* **Task**
Translate this sentence from the text on veterans and Agent Orange below into Spanish: "HMD determines whether the evidence suggests a relationship between the diseases studied and herbicide exposure."

* **Exercise text**
* * *

Public Health
Veterans and Agent Orange— Reports from the National Academy of Sciences
On March 10, 2016, a committee of the Health and Medicine Division (HMD) (formerly known as the Institute of Medicine) of the National Academies of Sciences, Engineering, and Medicine released the report “Veterans and Agent Orange: Update 2014.” VA is currently considering recommendations from the report.
VA contracts with HMD, an independent non-governmental organization, to scientifically review evidence on the long-term health effects of Agent Orange and other herbicides on Vietnam Veterans. HMD determines whether the evidence suggests a relationship between the diseases studied and herbicide exposure.
In the report, the committee changed its category of association with herbicide exposure for bladder cancer and hypothyroidism from “inadequate or insufficient” evidence to “limited or suggestive” evidence of an association. The committee also recommended that Vietnam Veterans with Parkinson-like symptoms be considered eligible for benefits under the presumption of Parkinson’s disease. For the birth defect spina bifida, this condition was changed from “limited or suggestive” evidence of an association with herbicide exposure to “inadequate or insufficient” evidence. The “Veterans and Agent Orange 2014” report is available at: https://www.nap.edu/catalog/21845/veterans-and-agent-orange-update-2014
HMD has also begun its eleventh review “Veterans and Agent Orange: Update 2017.” As a part of its updated review of all potentially associated health effects based on the most recent additions to the medical and scientific literature, this biennial update will specifically highlight possible birth defects and other inter-generational health effects.

* * *

* **Listed records**
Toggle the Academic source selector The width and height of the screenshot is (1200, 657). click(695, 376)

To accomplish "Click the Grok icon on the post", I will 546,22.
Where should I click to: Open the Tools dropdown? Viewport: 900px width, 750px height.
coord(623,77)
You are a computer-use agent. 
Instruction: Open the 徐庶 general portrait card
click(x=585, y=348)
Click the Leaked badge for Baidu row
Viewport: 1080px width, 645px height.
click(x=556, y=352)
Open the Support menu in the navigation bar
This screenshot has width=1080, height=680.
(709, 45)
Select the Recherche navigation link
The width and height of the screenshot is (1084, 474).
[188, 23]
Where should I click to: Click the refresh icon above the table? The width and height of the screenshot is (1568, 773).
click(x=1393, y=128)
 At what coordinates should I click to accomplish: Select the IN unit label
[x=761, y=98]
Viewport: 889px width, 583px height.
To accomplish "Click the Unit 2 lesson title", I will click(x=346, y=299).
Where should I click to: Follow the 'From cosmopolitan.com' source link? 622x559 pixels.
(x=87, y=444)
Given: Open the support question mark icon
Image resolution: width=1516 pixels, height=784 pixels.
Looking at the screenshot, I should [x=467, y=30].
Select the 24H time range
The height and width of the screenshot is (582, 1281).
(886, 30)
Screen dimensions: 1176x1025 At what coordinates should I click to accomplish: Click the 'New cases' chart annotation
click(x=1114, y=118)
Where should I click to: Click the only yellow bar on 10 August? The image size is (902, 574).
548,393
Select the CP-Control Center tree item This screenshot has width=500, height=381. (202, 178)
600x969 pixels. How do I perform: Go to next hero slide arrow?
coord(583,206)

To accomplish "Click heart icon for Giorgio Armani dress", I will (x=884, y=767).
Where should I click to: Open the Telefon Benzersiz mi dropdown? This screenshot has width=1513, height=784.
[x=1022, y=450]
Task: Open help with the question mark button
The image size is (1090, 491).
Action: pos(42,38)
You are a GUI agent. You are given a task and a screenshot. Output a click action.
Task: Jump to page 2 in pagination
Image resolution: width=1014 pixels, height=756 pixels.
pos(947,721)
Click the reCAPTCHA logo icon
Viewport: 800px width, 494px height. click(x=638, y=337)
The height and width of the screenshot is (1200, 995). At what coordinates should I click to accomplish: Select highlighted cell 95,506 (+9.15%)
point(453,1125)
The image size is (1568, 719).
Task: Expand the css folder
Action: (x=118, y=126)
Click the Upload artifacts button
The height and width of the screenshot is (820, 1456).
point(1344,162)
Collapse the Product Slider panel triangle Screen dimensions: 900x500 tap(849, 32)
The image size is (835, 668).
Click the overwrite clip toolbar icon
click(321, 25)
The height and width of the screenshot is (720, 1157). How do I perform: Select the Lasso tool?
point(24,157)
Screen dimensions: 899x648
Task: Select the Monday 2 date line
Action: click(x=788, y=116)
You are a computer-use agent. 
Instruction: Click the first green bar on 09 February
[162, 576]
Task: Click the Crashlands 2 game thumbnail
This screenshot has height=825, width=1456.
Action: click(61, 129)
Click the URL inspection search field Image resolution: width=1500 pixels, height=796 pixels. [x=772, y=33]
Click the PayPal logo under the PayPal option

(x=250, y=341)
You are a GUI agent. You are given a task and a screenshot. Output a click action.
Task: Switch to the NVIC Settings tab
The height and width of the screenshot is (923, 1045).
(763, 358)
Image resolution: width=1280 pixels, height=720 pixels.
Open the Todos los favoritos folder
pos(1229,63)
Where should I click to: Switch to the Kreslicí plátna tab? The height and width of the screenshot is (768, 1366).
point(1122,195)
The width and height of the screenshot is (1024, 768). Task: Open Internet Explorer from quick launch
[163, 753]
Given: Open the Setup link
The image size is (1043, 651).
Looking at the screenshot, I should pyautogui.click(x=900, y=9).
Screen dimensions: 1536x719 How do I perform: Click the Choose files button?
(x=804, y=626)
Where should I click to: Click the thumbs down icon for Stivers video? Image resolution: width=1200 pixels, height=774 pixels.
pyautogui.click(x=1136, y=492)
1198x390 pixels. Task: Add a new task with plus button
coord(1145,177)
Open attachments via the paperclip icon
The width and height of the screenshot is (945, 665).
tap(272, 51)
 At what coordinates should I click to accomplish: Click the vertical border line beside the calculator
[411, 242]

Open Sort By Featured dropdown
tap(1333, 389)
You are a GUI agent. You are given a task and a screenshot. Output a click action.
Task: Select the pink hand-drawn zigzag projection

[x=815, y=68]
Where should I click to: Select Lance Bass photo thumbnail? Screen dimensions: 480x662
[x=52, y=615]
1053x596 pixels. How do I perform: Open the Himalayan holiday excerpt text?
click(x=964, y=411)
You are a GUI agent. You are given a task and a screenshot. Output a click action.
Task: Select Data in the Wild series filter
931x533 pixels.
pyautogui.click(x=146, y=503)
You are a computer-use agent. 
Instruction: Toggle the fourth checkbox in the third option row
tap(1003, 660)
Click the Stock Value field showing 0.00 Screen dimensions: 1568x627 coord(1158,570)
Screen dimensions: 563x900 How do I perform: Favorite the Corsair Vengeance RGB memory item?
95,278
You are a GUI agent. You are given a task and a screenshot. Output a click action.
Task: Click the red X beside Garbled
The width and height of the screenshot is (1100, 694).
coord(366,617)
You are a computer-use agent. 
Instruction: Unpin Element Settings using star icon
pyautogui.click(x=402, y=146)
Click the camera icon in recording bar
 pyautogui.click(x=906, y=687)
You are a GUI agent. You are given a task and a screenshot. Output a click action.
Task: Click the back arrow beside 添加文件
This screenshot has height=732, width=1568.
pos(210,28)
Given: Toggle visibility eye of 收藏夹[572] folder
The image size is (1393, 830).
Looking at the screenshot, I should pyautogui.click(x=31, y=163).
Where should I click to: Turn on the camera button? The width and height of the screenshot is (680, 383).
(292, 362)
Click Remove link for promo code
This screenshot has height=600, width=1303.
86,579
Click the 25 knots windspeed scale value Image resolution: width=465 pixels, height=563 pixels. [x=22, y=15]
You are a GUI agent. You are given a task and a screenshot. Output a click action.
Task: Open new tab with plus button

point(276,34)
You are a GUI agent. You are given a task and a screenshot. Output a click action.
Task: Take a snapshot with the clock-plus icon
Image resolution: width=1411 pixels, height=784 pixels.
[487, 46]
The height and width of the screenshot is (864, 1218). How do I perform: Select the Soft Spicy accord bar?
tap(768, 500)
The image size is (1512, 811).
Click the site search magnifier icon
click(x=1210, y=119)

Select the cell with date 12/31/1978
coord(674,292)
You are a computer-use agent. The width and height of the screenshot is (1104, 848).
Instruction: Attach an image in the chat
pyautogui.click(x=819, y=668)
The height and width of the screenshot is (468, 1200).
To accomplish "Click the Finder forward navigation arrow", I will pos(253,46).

* * *

* **Solution to this exercise**
La HMD determina si la evidencia sugiere una relación entre las enfermedades estudiadas y la exposición a herbicidas.